Dataset records
━━━━━━━━━━━━━━━━━━━━━━━━━━━━━━

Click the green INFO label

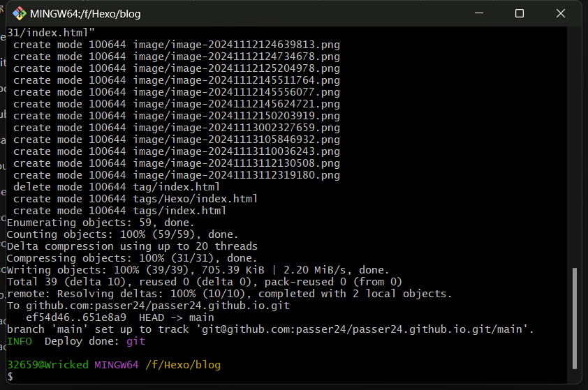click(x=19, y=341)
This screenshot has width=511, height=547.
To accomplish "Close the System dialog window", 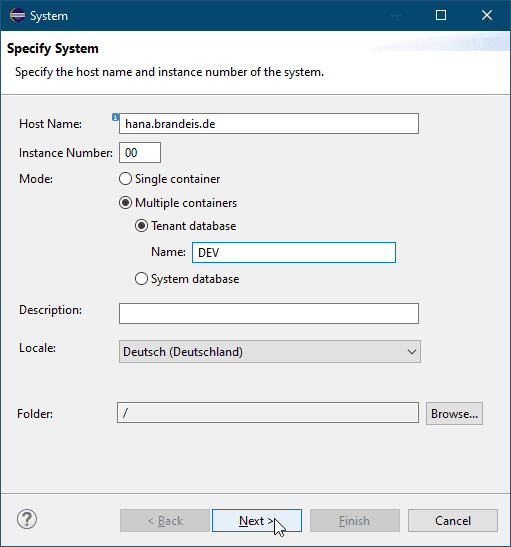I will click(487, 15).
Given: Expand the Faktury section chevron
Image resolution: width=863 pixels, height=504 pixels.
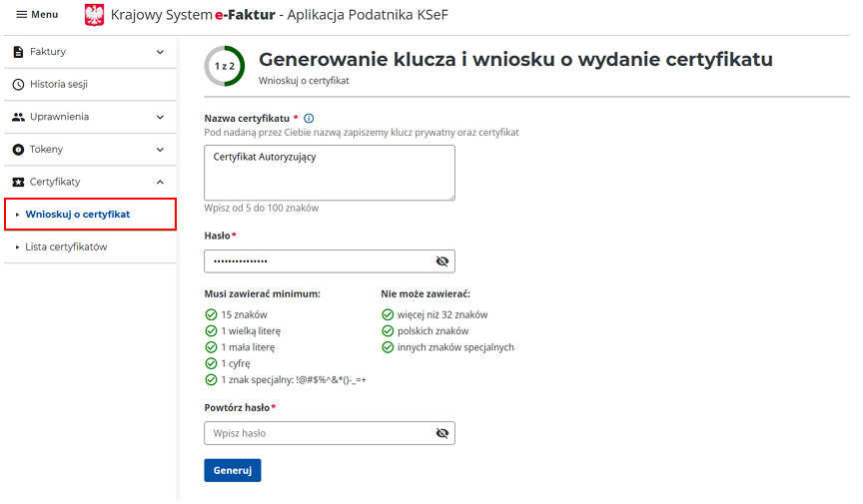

━━━━━━━━━━━━━━━━━━━━━━━━━━━━━━

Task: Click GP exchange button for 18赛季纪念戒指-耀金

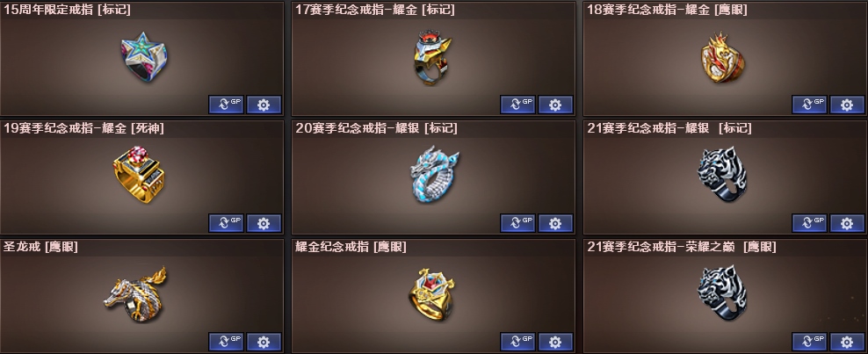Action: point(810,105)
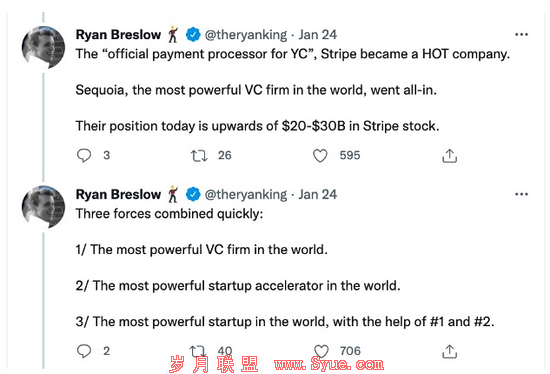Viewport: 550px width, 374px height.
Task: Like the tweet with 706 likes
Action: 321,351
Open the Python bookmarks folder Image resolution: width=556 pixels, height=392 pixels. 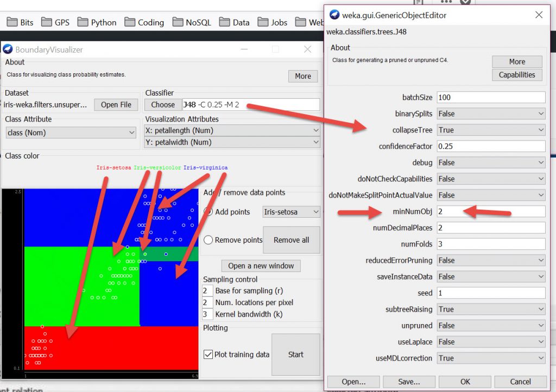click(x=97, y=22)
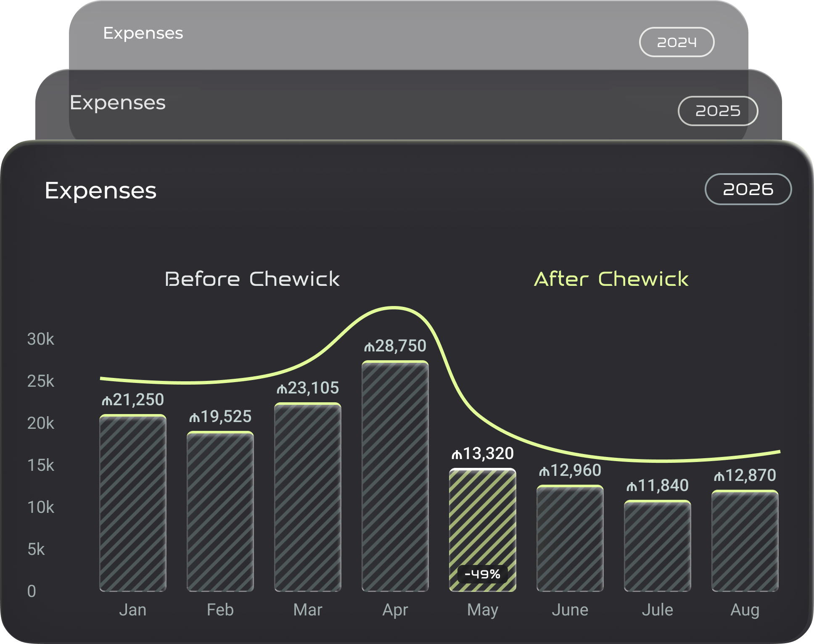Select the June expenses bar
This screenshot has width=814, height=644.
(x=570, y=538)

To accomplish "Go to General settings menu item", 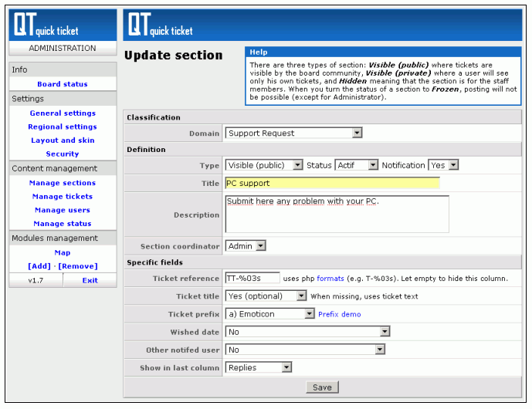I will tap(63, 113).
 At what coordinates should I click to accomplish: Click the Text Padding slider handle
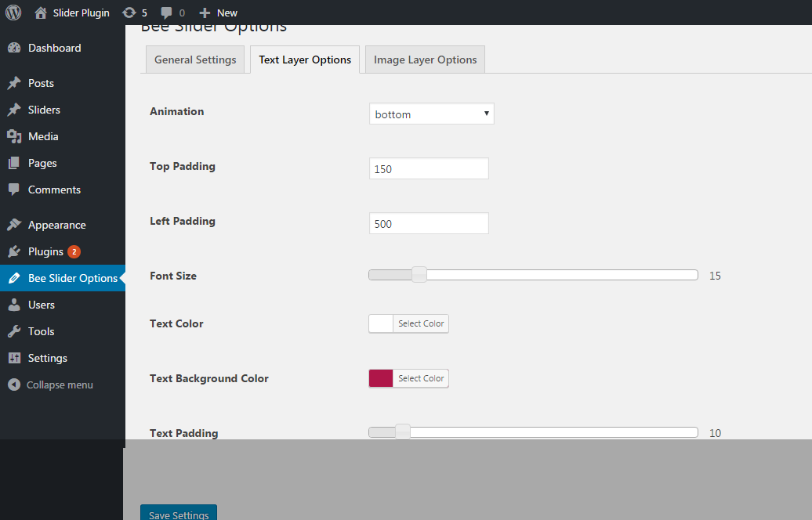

━━━━━━━━━━━━━━━━━━━━━━━━━━━━━━

▶ [TASK REQUIREMENTS]:
Will you return exactly the lines above from the one with "Given: Expand the Faktury section chevron" down to the one with "Image resolution: width=863", counting both as part of the range?

▶ [ANSWER SPACE]:
Given: Expand the Faktury section chevron
Image resolution: width=863 pixels, height=504 pixels.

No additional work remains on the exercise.